PA3C3

Workflow

1. read configuration (yml)

2. read areafile (polygon shape)

3. read DHM (raster)

4. read LU (raster)

5. calculate slope from DHM

6. landuse calculations

   1. transform LU raster to LU polygons

   2. filter landuse values

   3. dissolve polygons

   4. explode polygons (multipart to singlepart)

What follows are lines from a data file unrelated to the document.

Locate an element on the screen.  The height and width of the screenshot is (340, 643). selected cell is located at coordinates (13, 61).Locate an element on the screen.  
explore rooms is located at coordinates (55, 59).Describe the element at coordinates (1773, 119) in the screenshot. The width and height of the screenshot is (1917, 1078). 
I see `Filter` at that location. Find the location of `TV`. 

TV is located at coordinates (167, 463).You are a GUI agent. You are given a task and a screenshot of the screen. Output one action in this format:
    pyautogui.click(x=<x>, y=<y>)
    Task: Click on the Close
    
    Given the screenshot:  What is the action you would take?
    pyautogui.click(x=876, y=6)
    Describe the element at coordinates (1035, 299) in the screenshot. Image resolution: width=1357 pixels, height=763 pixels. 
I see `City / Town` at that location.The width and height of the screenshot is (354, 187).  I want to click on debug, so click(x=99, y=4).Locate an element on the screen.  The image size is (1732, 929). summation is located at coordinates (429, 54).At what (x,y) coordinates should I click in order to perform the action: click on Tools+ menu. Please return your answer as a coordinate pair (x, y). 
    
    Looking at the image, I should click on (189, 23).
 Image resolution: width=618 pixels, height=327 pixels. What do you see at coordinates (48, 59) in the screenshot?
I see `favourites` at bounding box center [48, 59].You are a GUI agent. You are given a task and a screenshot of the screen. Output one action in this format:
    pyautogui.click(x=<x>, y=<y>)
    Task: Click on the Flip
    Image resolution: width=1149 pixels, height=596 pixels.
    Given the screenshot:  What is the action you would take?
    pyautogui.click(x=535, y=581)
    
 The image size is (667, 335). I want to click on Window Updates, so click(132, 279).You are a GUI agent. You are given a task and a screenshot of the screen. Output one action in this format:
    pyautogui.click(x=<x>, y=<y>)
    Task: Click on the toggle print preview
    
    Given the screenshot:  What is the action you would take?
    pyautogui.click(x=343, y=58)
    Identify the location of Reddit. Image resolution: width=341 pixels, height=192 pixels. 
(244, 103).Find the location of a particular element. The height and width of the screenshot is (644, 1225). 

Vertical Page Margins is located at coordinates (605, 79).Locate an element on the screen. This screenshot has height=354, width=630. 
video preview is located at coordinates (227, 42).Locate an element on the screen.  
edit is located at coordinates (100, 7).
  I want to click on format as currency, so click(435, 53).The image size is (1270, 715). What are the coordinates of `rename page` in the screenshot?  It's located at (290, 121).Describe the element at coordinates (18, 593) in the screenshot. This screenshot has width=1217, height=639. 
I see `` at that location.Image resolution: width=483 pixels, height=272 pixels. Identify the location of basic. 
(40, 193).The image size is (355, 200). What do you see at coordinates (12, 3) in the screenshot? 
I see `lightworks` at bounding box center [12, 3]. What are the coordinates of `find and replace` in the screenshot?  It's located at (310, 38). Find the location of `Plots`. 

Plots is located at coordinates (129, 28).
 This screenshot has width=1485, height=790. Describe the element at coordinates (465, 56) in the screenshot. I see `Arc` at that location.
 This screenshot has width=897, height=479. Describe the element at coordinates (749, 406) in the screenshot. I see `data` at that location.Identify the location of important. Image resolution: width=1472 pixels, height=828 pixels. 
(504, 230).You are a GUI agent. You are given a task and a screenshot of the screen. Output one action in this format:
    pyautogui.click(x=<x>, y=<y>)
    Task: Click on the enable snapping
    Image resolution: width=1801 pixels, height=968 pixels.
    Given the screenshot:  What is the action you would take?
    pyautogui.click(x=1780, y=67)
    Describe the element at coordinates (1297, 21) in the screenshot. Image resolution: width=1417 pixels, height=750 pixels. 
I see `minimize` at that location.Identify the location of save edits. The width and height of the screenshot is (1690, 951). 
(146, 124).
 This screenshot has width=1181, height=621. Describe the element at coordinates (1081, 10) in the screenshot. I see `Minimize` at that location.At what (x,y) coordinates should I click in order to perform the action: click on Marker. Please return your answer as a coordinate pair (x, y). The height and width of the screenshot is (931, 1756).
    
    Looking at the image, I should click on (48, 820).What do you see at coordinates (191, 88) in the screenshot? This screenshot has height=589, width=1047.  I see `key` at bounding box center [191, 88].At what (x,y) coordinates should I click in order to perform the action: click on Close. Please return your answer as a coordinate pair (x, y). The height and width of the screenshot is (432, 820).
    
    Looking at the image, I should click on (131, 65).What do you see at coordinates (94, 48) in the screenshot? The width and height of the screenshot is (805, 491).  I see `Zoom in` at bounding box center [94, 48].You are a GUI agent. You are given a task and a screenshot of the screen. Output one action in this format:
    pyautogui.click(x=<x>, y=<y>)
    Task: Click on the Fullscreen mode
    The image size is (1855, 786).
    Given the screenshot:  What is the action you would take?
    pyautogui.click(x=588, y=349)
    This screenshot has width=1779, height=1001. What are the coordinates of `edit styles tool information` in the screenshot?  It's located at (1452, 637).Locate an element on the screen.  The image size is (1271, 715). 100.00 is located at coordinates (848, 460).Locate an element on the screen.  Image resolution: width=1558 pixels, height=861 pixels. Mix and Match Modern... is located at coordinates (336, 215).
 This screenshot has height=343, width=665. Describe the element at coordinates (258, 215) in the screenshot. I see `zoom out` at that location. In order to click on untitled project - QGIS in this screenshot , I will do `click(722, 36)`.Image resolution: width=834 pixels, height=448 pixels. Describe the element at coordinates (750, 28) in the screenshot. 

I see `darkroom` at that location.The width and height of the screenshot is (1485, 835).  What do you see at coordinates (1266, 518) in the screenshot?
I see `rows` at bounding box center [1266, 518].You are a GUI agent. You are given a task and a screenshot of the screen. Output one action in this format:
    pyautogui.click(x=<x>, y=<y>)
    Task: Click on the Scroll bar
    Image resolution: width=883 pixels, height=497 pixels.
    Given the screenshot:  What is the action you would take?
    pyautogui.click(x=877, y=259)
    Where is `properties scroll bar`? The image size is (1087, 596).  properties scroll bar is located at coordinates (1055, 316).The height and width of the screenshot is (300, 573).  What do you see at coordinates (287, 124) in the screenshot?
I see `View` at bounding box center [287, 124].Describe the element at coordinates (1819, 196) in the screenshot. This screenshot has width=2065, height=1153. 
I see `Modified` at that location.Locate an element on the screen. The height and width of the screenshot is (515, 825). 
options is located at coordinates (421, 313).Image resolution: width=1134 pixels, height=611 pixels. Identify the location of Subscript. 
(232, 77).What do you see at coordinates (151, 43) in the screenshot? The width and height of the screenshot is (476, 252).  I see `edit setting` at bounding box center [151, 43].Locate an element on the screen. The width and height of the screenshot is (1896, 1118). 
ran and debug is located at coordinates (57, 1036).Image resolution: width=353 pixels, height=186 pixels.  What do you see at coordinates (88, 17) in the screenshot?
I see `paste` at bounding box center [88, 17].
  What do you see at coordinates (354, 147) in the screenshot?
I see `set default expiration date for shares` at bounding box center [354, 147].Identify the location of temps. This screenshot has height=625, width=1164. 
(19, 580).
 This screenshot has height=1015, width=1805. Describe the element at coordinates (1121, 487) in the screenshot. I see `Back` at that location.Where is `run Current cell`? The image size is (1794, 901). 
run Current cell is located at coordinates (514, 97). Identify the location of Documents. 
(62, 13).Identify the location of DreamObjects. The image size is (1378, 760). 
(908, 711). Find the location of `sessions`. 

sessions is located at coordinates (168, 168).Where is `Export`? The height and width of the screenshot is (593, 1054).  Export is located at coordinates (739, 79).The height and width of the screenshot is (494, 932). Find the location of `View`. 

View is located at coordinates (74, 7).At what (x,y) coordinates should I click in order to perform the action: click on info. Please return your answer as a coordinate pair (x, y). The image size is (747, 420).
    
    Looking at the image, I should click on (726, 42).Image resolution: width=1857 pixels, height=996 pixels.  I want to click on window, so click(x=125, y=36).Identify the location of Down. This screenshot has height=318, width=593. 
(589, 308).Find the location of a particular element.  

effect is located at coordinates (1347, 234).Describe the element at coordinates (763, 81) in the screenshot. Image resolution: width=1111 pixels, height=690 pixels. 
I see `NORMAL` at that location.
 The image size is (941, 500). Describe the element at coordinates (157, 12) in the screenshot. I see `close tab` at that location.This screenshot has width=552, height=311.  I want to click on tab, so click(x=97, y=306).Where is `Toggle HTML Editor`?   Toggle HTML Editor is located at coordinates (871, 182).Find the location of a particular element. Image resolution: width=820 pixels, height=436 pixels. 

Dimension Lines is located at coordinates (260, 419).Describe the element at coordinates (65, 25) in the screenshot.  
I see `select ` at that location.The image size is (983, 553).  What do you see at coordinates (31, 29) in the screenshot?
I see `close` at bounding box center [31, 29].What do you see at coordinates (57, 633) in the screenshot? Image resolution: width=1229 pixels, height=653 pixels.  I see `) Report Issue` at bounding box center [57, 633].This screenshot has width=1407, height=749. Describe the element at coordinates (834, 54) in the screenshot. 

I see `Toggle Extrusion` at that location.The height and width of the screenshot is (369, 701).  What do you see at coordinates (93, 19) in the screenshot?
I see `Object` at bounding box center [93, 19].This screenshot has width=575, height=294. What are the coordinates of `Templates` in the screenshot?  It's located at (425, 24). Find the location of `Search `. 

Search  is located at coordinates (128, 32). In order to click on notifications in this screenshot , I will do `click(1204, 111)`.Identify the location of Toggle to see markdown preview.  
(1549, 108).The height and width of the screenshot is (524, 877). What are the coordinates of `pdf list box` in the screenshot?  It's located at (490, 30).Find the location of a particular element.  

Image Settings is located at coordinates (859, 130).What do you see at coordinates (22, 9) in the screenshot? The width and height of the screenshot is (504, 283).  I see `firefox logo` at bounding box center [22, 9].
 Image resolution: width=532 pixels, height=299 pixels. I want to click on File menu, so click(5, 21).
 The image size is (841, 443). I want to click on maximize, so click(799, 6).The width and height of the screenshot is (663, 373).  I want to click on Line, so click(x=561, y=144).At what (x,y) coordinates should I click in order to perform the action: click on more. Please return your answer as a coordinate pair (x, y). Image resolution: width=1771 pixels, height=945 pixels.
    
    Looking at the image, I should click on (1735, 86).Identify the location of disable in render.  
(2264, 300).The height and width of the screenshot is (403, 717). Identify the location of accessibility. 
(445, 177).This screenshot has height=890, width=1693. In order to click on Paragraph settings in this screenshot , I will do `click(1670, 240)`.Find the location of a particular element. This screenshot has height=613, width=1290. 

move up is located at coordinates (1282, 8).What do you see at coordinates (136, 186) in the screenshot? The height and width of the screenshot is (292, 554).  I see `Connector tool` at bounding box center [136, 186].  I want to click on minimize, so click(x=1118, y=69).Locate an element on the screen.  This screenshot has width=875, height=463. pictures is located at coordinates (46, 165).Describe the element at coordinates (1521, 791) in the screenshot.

   5. calculate area & filter

   6. calculate compactness (Schwartzberg algorithm) & filter

   7. calculate average slope & filter

   8. calculate altitude & filter

7. Sun & Radiation calculations

   1. calculate sunrise/sunset for the area

   2. calculate horizon for viewdirections

   3. compare sun angle with horizon → no direct irradiation if sun is below horizon

   4. get CCCA Radiation Values

   5. Daily to Hourly

   6. manipulate hourly values according to sun/horizon situation

8. Calculate PV Output of a System

   1. includes self shading of modules

TODO

1. Output ASCII for Erwin

2. Output PV Production

3. Crosscheck PV Production with real values

Description

Downscaling

https://www.hindawi.com/journals/ijp/2015/968024/

Sunrise/Sunset

several python libraries exists, simple one: suntimes

import suntimes
place = SunTimes(lon, lat, alt=200)

NetCDF

The NC Files from CCCA have the following structure (solar radiation example):

<class 'netCDF4._netCDF4.Dataset'>
root group (NETCDF4 data model, file format HDF5):
    comment: Bias corrected (scaled distribution mapping) data of the EURO-CORDEX model MOHC-HadGEM2-ES_rcp45_r1i1p1_CLMcom-CCLM4-8-17
using observational data from Global radiation dataset (ZAMG).
Historical and future projection under the RCP4.5 scenario.
Reference period: 1981-2005
    contact: Armin Leuprecht <[email protected]>
    institution: Wegener Center for Climate and Global Change, University of Graz, Austria
    project: OEKS 15
    title: Statistically downscaled Global radiation for Austria until 2100 under the RCP4.5 scenario
    Conventions: CF-1.5
    history: Wed Oct  5 14:23:40 2016: ncks -d time,0,44999 rsds_SDM_MOHC-HadGEM2-ES_rcp45_r1i1p1_CLMcom-CCLM4-8-17_all.nc /work/eau00/eau006/oeks15/euro-cordex-sdm/rcp45/rsds_SDM_MOHC-HadGEM2-ES_rcp45_r1i1p1_CLMcom-CCLM4-8-17_1971-2075.nc
    NCO: "4.5.5"
    references: Matthew B. Switanek et al., Scaled distribution mapping: a bias correction method that preserves raw climate model projected changes, Hydrology and Earth System Sciences Discussions, 2016, doi:10.5194/hess-2016-435
    dimensions(sizes): y(297), x(575), time(53610), bnds(2)
    variables(dimensions): int32 lambert_conformal(), float64 lat(y, x), float64 lon(y, x), float32 rsds(time, y, x), float64 time(time), float64 time_bnds(time, bnds), int32 x(x), int32 y(y)
    groups:

we have t approximate the location to get to the metered values on the conical CRS. - written a function for that (thanks peter for the hints)

Time

• variable: time

• days since 1949-12-01 00:00:00

• 360 day calendar (12x30)

Radiation

• function (time, y, x)

• variable: rsds

• unit: W/m²

• mode: mean

Process of DATA

GHI daily mean → GHI hourly

Lui Jordan

• INPUT: angle of sunset (pvlib), current sun angle (pvlib)

Collares-Pereira Rabel

• INPUT: angle of sunset, current angle

horizon calculation from DEM/DHM

https://pypi.org/project/topocalc/#horizon-angles